Bailey McKeon ’22
Over the break, the Tripod was able to sit down with alumnus and founder of iFarm TT David Johnston ’16. Johnston spoke on his business, a container farming company aimed at creating accessible, healthy produce for a wide variety of people in Trinidad and Tobago. He offered Trinity students with a variety of advice on starting a business and pursuing business related goals.
TRIPOD: How was your business, iFarm TT, created?
JOHNSTON: When I graduated, I moved back to Trinidad and Tobago and worked with a real estate company for a few months. A few of my friends and I were not super passionate about our jobs, so we would meet and talk about different business ideas, looking to explore how we could potentially start our own business. We came across container farming, which was gaining a lot of attraction at the time. We did a lot of research and found that it would be cheaper and more beneficial for us to build one ourselves, so we began constructing a container. Three years down the line, we’ve transferred to a much larger facility and are operating on a much larger scale.
TRIPOD: What compelled you to create a business specifically around container farming?
JOHNSTON: Trinidad has a huge food import bill, more than $5 billion. The society down here has grown very accustomed to foreign products because a lot of vegetables and foreign fruits we import. We decided we wanted to help reduce the food import bill and be more sustainable with our agriculture.
TRIPOD: What was your inspiration for starting this business?
JOHNSTON: One of the main goals was to establish a working business that was somewhat sustainable and could employ people, as well as give people enjoyment in trying a new product. So far, we’ve been doing well in terms of this. We have employed about six people now, so our business is still very small. We are servicing a decent portion of the market in the western part of Trinidad. I’d say we’re on our way. While developing, we came across a lot of new ways that we could take the business forward. This opened a lot of pathways for us that we saw opportunities in to expand upon our vision of providing good health for everybody that we were able to tackle and target, and consequently grow.

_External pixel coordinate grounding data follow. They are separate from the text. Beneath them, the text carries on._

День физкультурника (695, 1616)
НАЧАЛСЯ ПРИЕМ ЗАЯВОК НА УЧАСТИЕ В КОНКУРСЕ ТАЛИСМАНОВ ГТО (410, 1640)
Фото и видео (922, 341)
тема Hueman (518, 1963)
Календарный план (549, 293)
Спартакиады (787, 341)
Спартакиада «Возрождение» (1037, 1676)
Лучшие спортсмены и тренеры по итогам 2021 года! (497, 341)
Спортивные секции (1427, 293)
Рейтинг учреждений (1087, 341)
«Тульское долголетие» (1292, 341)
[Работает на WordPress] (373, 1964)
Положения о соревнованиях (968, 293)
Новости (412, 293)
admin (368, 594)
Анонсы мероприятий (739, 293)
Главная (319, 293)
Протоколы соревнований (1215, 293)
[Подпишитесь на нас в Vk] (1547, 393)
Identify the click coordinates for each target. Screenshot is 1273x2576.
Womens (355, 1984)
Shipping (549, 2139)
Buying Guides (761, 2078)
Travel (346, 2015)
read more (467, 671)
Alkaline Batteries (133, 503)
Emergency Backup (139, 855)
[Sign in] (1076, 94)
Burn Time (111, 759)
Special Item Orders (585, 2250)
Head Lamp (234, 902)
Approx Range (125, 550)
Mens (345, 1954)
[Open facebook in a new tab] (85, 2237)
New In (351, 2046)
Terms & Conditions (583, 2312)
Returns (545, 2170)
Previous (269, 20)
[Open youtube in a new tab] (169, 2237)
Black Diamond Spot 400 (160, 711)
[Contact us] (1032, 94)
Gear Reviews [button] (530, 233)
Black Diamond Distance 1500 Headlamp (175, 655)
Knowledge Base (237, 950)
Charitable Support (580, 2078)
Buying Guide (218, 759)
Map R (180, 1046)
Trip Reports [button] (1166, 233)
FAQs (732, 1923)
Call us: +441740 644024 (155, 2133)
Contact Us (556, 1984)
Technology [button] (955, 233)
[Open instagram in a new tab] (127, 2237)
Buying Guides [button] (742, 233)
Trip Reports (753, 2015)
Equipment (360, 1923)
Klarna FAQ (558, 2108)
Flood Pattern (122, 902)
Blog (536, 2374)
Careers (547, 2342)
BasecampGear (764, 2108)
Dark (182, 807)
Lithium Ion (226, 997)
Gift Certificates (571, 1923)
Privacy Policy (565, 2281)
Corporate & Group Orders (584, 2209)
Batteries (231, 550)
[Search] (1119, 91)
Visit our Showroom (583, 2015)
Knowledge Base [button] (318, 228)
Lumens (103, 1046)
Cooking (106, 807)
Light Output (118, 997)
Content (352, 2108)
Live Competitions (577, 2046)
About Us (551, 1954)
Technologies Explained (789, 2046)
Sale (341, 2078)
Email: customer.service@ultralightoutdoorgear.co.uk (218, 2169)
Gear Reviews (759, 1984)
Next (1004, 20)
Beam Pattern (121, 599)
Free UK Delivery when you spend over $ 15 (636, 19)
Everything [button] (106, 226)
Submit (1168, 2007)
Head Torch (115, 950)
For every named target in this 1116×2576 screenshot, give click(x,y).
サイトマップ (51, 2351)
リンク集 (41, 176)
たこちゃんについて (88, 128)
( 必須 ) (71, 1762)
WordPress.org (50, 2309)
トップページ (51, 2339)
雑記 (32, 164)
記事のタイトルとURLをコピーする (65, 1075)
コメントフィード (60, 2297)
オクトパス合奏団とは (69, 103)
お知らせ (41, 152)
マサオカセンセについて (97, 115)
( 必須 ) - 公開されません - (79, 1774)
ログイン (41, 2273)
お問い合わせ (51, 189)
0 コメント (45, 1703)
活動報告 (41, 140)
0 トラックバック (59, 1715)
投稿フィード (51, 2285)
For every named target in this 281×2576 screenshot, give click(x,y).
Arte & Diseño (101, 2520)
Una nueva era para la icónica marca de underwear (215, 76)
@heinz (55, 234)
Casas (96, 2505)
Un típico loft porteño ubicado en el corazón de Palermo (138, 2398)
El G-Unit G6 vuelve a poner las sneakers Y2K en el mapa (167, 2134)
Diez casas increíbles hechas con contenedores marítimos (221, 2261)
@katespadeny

TRIPOD: Did any of your experiences at Trinity inspire or shape your work?
JOHNSTON: My time at Trinity gave me a sense of independence in knowing how to operate without the comfort of my support circle behind me. Coming to Trinity from a foreign country, I experienced a completely different culture. We spoke the same language, but it was still difficult for people to understand sometimes when I first came and originally spoke. You’re thrown into a whole different situation. Sometimes it can be pretty uncomfortable and you really have to dig deep down and rely on yourself to get through times that are hard. Those experiences helped me in founding iFarm TT as sometimes when starting a business, it gets difficult and you want to quit. You just want to stop. My time at Trinity really helped me in that sense, in addition to the way Trinity’s academics helped me. Professors at Trinity challenged me to think on my own and actually figure out problems independently. My practices at Trinity of going and doing as much research as possible on an issue and then talking about it with other people developed a good framework or service model for me to actually use within the business realm. Any problem I come across, I know I need to research, read as much as possible, and try to speak about it with certain people to reach a solution.
TRIPOD: What are your future aspirations, both for the business and for yourself?
JOHNSTON: We are working toward iFarm TT becoming a well-known household name throughout the country that holds the reputation of being a company that is able to supply you with fresh, healthy produce. We want to grow and introduce as many products as possible, especially those that we tend to import. In growing the business, I can provide myself with the opportunities to take on more challenges, learn more about business in general, and from there be able to manage not just six people but maybe sixty people. I want to grow the company to something a lot larger where we can not only have an impact on people’s health who consume the food but also enable people who work within the company to lead a better lifestyle.
TRIPOD: What advice do you have for Trinity students who are chasing their dreams?
JOHNSTON: It’s going to be hard. You need to know right up front that it’s going to be difficult and there are going to be times when you are going to question whether you really want this or not. Before you start anything, know why you are doing it. That’s what you are going to fall back on when times get hard. Really think hard about what your dreams are and know exactly why you are doing what you are doing so that when things do get tough, and it will get tough, you will have something to fall back on. Keep pushing really hard and things will get better.